A partir da estrada que tem, ele está organizando atividades para o treinamento dos guias turísticos e demais profissionais do município. Alves destaca que esse ‘boom’ do turismo étcnico se dá porque o turismo para natureza vai ser potencializado durante essa retomada econômica, já que estar ao ar livre também é um atenuador da transmissão do coronavírus.
Além de tudo, essa é uma versão sustentável de viagem. As comunidades não precisam mudar seu modo de viver para receber o visitante, porque a atividade que a comunidade já realiza é o interesse focal deles. Logo, problemas como descaracterização das tradições, folclorização e outros, comuns na interação entre o estrangeiro e o nativo, são evitados.
Um resumo em números?
Esse movimento vai levar as cidades envolvidas, que estavam tendo menos 40% de ocupação durante as restrições, para um patamar de 70% ou até 80% de movimentação.

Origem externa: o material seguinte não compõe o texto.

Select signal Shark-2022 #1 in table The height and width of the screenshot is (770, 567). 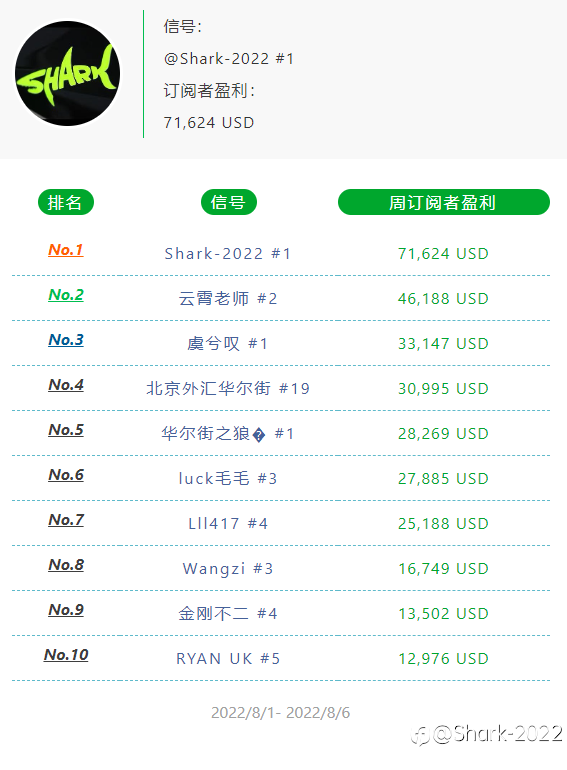[228, 253]
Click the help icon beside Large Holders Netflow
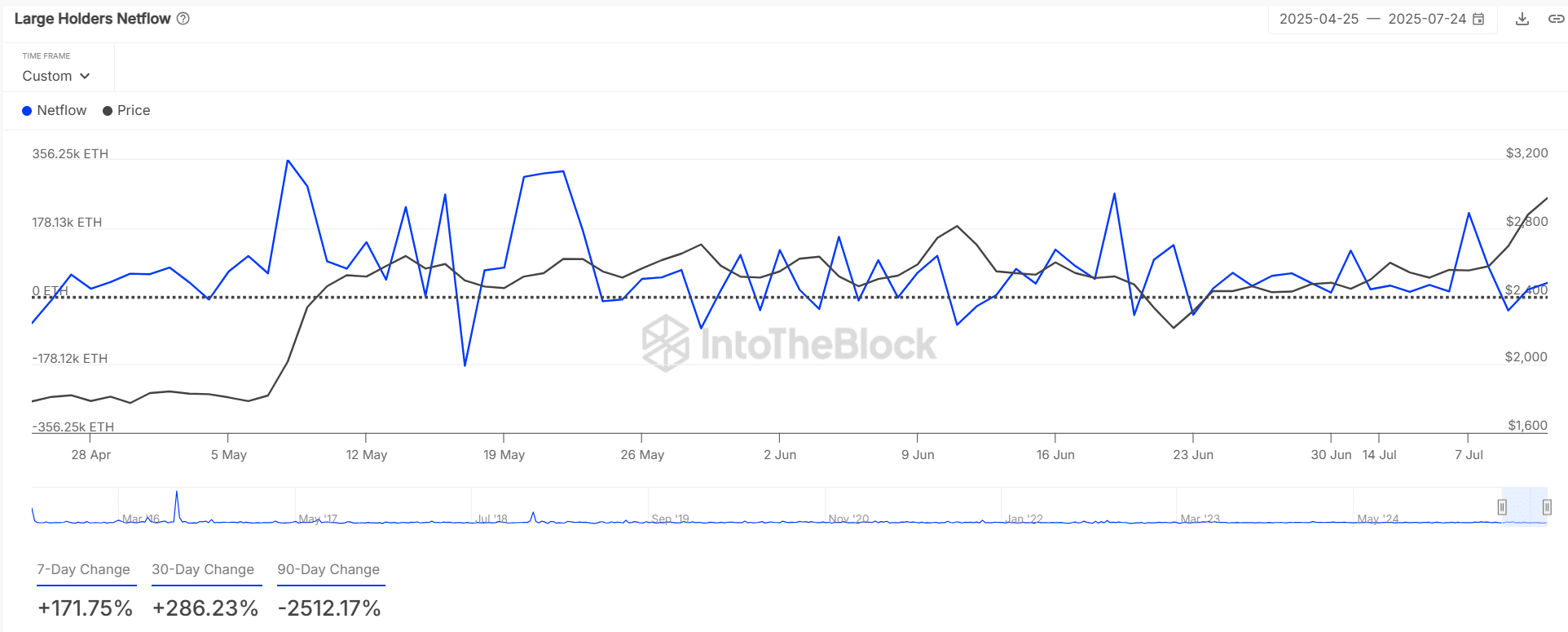Viewport: 1568px width, 632px height. [183, 19]

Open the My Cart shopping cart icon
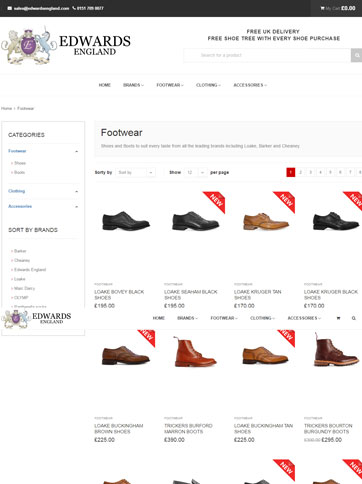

Ainda não há dados exatos de quanto movimenta especificamente o turismo étnico afro e indígena. Mas o turismo movimenta 59 segmentos da economia, o que nos diz muito sobre o quanto essa “novidade” pode render para a Bahia no campo objetivo. Do lado simbólico, nos ajuda, no mínimo, a reafirmar a identidade nacional de um país afro-indígena.
*Este material não reflete, necessariamente, a opinião do Aratu On.